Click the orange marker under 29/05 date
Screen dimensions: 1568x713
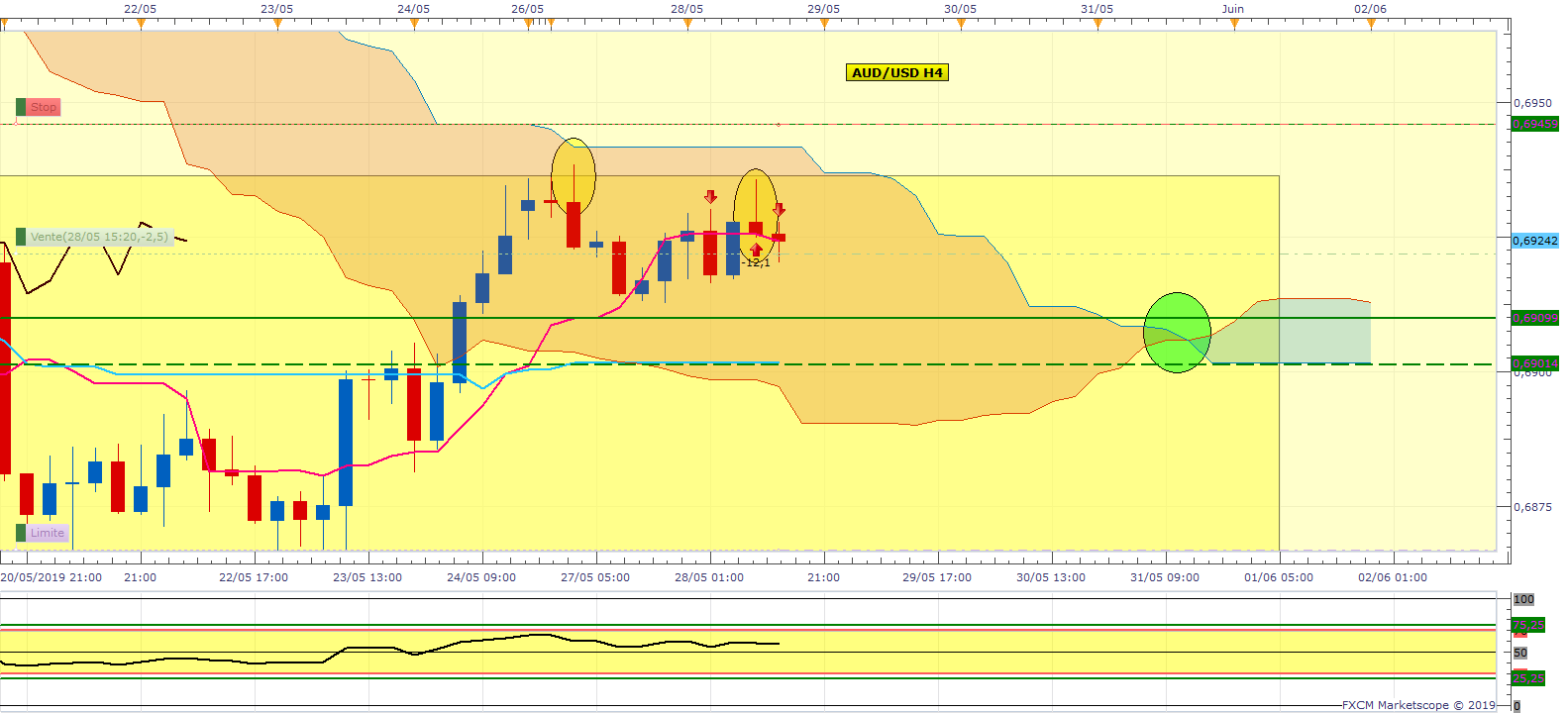click(824, 24)
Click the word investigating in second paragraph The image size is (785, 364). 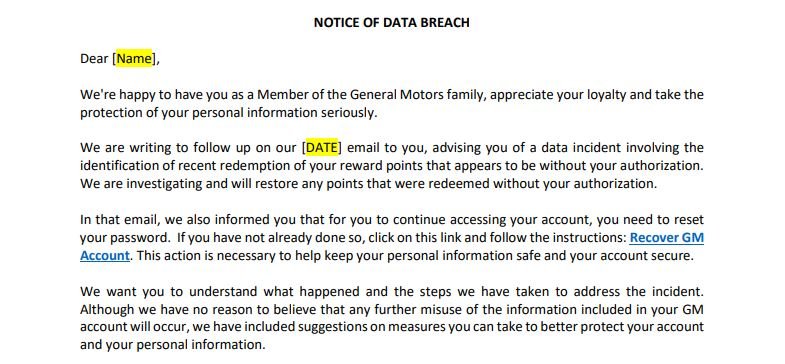click(x=164, y=184)
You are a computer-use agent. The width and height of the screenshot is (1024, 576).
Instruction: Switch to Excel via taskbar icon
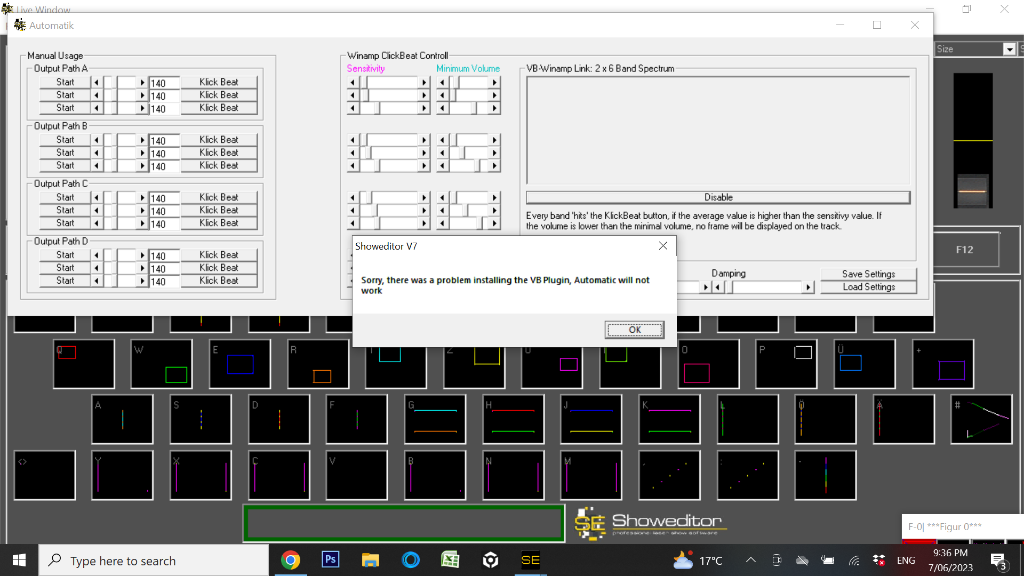[450, 560]
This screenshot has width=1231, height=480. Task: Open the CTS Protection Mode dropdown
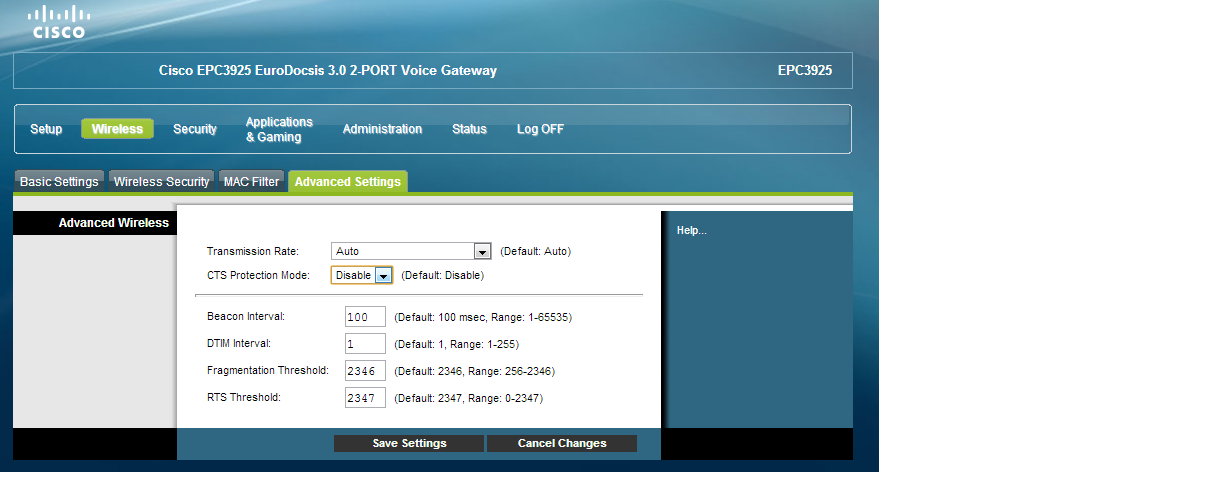tap(361, 276)
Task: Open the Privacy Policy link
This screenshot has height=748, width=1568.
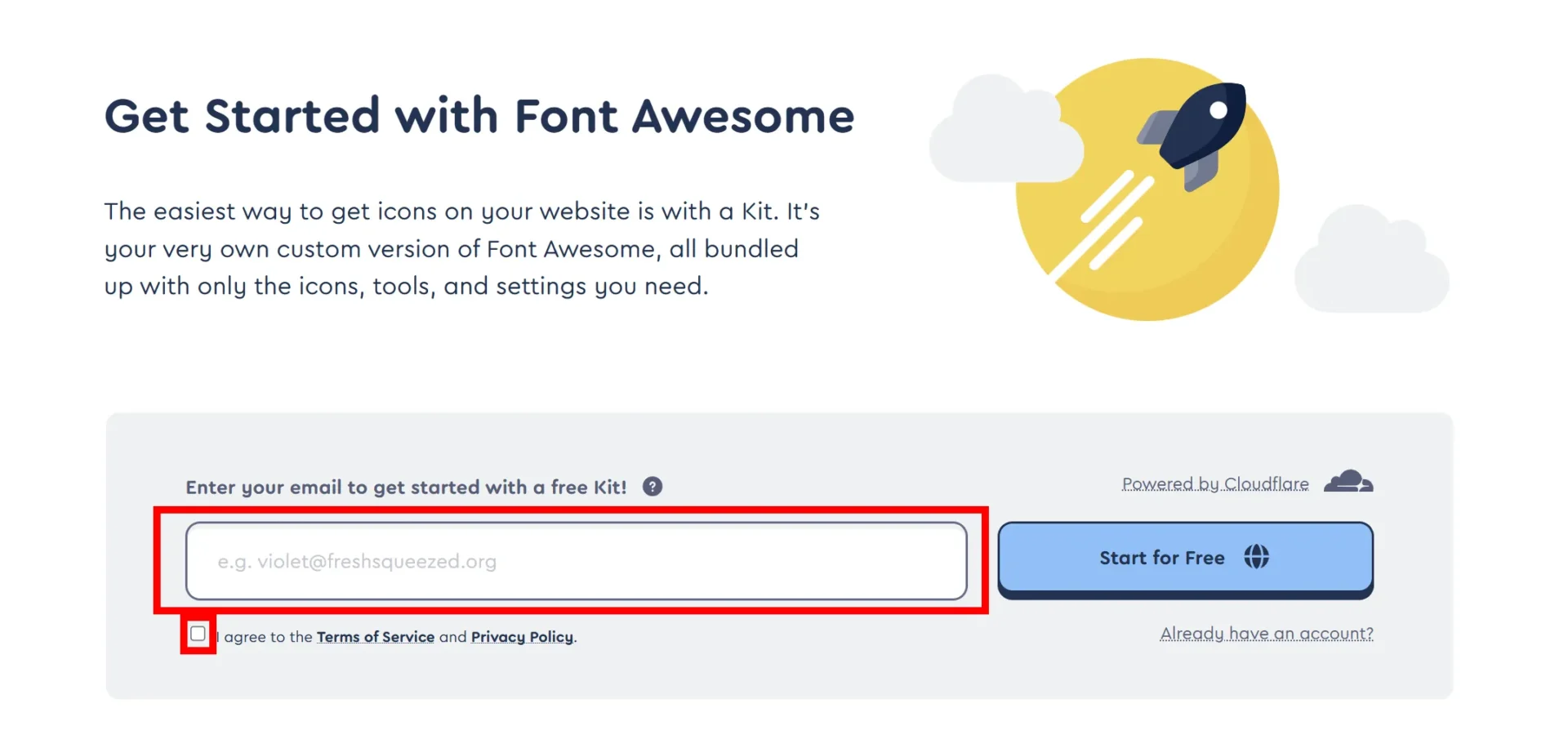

===============

WORK TASK:
Every line from the one containing "You are a computer-use" through the end of the entries above is to be copied exactly; pictures are to be left out.

ANSWER FOR THE TASK:
You are a computer-use agent. The width and height of the screenshot is (1024, 576).
Instruction: Switch to Excel via taskbar icon
[450, 560]
This screenshot has width=1231, height=480. Task: Open the CTS Protection Mode dropdown
tap(361, 276)
Task: Open the Privacy Policy link
This screenshot has height=748, width=1568.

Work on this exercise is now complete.